Collection of Potted Unusual Chilli Peppers

Collection of Potted Unusual Chilli Peppers

The tour of Amy Goldman’s amazing garden and farm was one of the pleasures Joe and I had this past summer. She had a collection of pots planted with peppers – this was the highlight of the visit for me, even though there were a couple of other things that I would want to try personally. I would want to recommend the books written by Amy Goldman Fowler if you are not familiar with them. They are priceless, if only for the information. However, to be honest, what makes them highly coveted is the quality and design. For me, ornamental peppers evoke a feeling of nostalgia; they do not seem to bring any spark. I remember the ornamental varieties grown by my parents, but those that grew them that comes to mind easily are the folks that lived behind our house just past the woods. I think there name names were Peter and Nancy Pockevicius. A highly accomplished and passionate gardener, Peter grew remarkably large beets. His vegetable garden was huge and you always wouldn’t find any weed in it – it was simply amazing. Through the winter, there were always a few pots used to grow pepper plants.

Many of us know celtuce – it is nothing new. The rediscovery of this plant is justified, even though pictures of them abound in old seed catalogs that many of us have had the opportunity to see. I always felt that celtuce or celery-lettuce wasn’t actually meant to be grown. It felt more like it deserved a place in Guerney’s catalog only. Celtuce was there a story behind it, I wondered after I found seed catalogs from the 19th century contained pictures of it.

Last week at a new Chinese restaurant, everything changed for me after I ordered a ‘Stem Lettuce’ dish. It is an authentic restaurant and the place opened around where I resided. There were a few families – red pepper – seated but most of the people seated at the restaurant were Chinese students. I came to find that the celtuce stem is delicious. This razor-thin jade-like crispy dish was worth cultivating in the garden. Moreover, my 19th-century crops and plants collection theme are part of what this plant represents and so a rediscovery isn’t out of place.

Mignonette Culture – Mastering It

Raising mignonette hasn’t actually been my best skill – I haven’t been quite lucky. Maybe its cultural techniques haven’t quite sunk – obviously because I haven’t given it the attention it deserves. Extensive cultural information has been difficult to find. I’m stuck with information like the time its sown as a bedded plant, or when it’s conservatory/greenhouse potted plant. The Victorians were so captivated with this plant – both in their gardens and in pots, and this is why mastering this crop in 2017 is something I’m going to persistently undertake.
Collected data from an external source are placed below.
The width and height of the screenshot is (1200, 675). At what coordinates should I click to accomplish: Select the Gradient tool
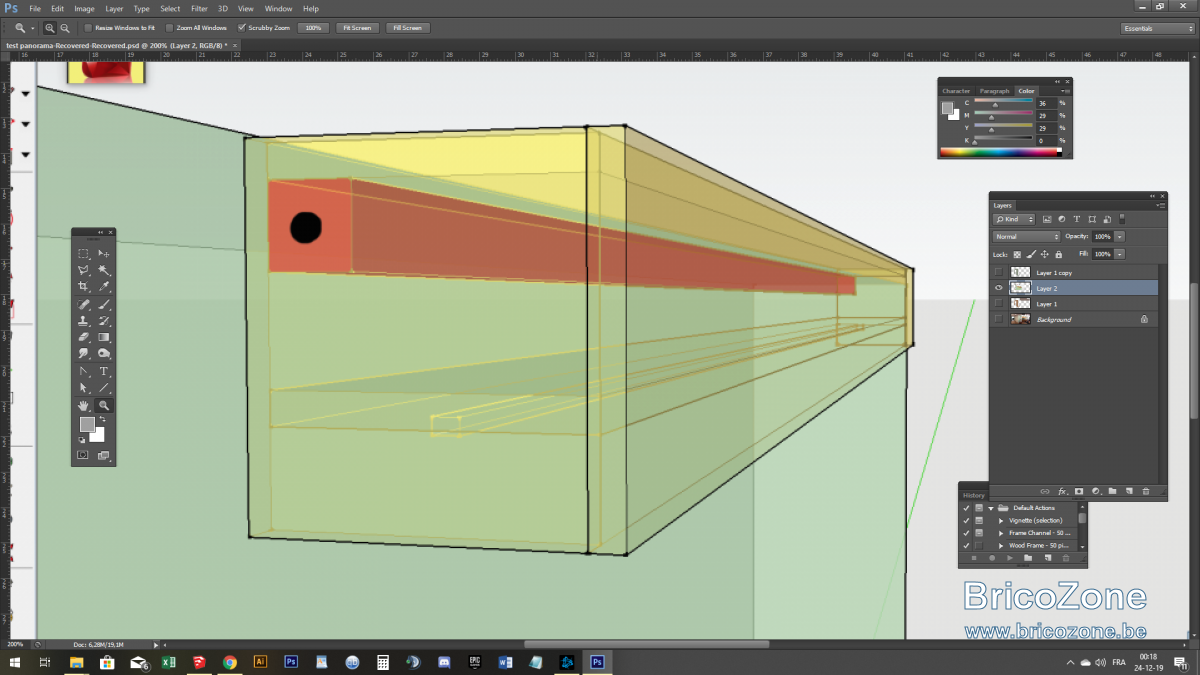tap(104, 337)
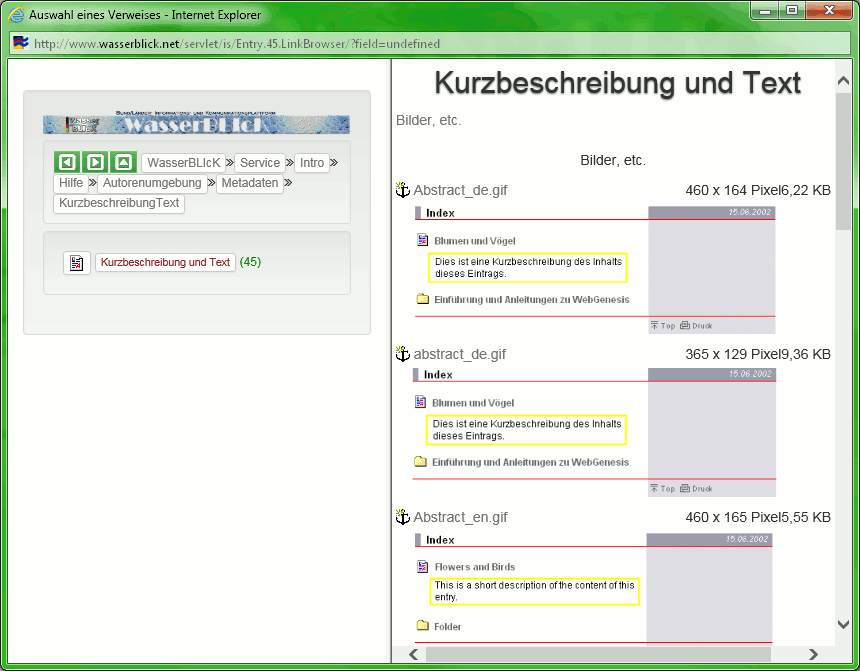Open the WasserBLIcK breadcrumb
860x671 pixels.
[183, 163]
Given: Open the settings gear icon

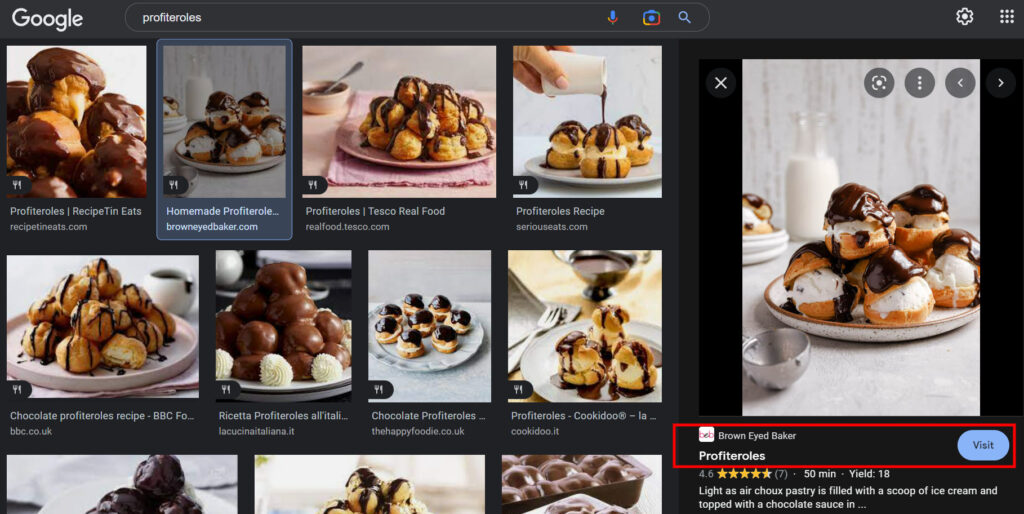Looking at the screenshot, I should point(964,17).

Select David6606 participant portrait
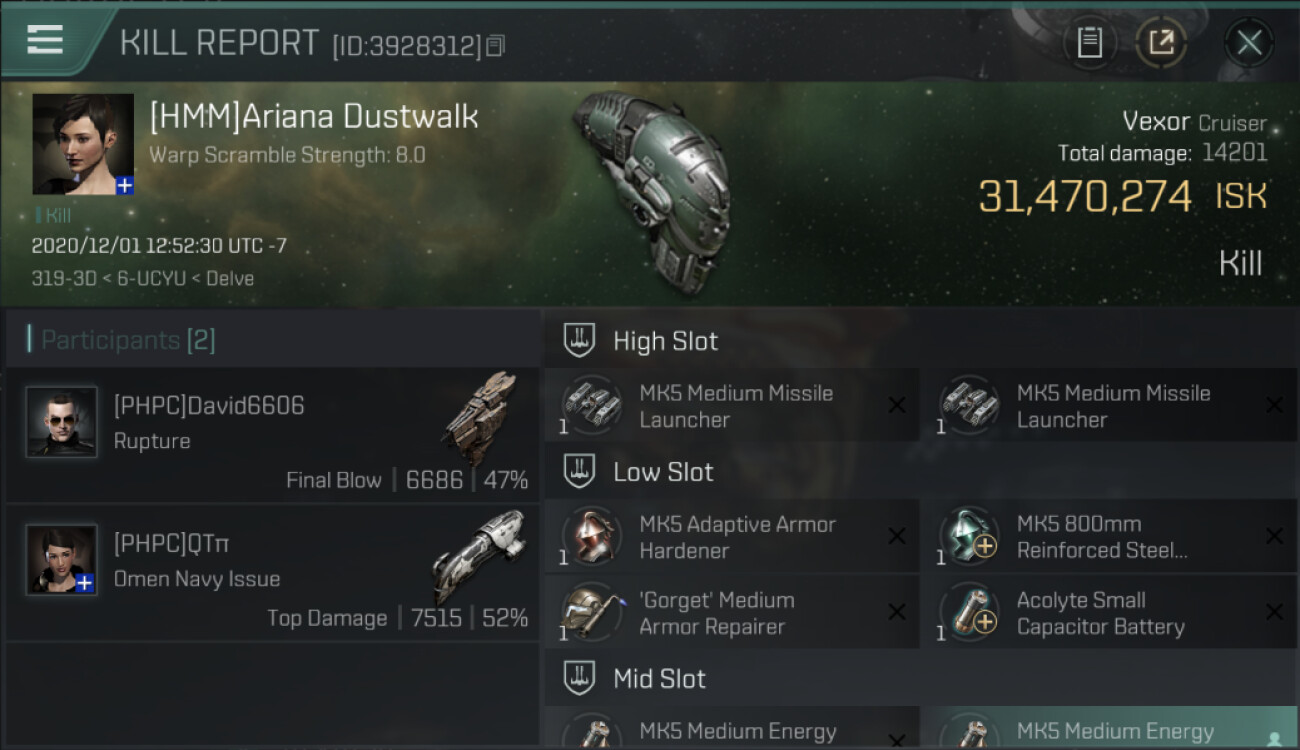62,422
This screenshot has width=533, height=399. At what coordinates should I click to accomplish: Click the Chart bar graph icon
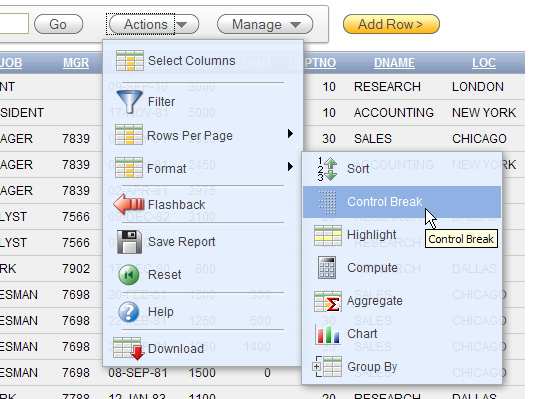pyautogui.click(x=327, y=334)
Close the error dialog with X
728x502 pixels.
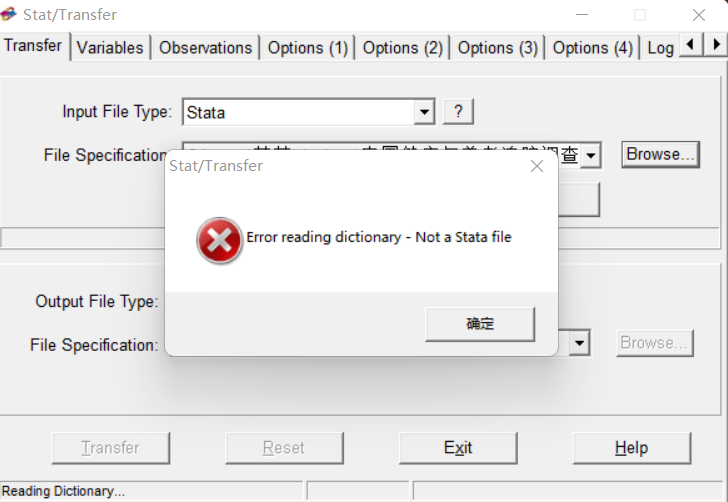tap(537, 166)
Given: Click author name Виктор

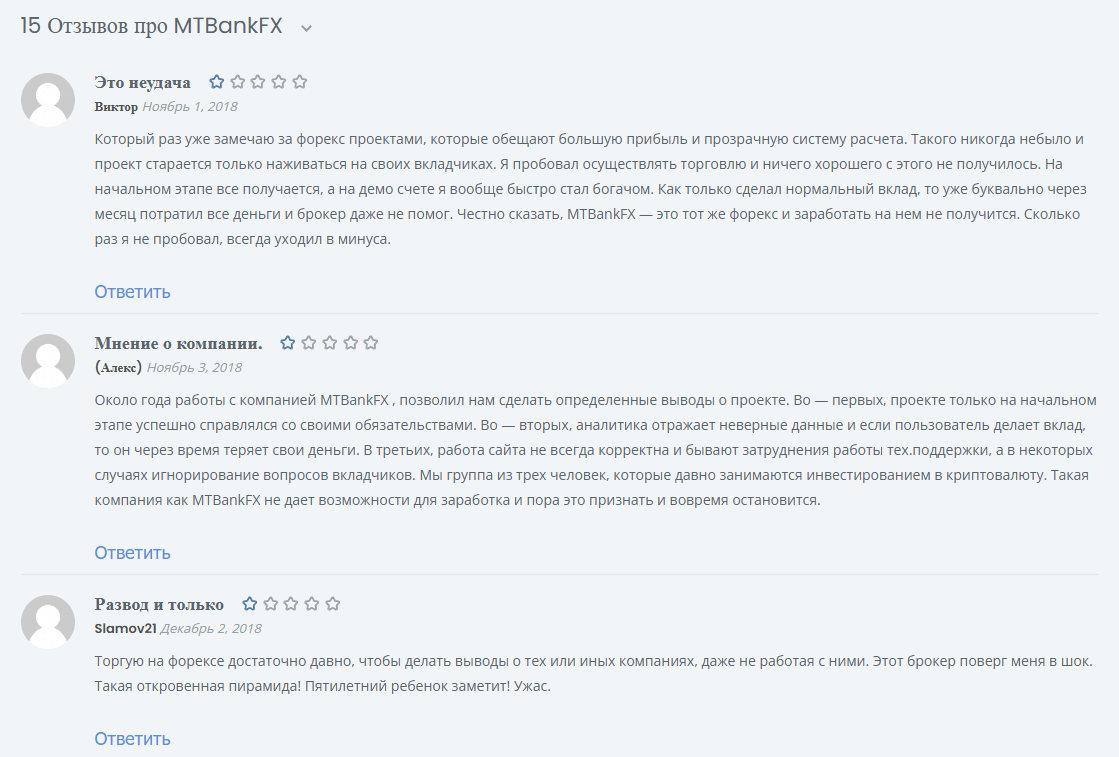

A Gourd Tunnel – only if I’m overly ambitious in my adventures. Strong thoughts riddle my mind about creating one similar to the incredible one at Amy Goldman’s around our long path. Sameer, a co-worker, introduced me to Indian gourds so I have this idea to raise them. I might also raise some from South East Asia and maybe several other species of bitter gourds. This summer, a friend Chau Ho brought species similar to South East Asian gourds that his father grew. My interest peaks again as a foodie. Completing this one may be a problem with Curtis unavailable this summer. He was supposed to handle the frame’s construction but it’ll be on my list at the moment.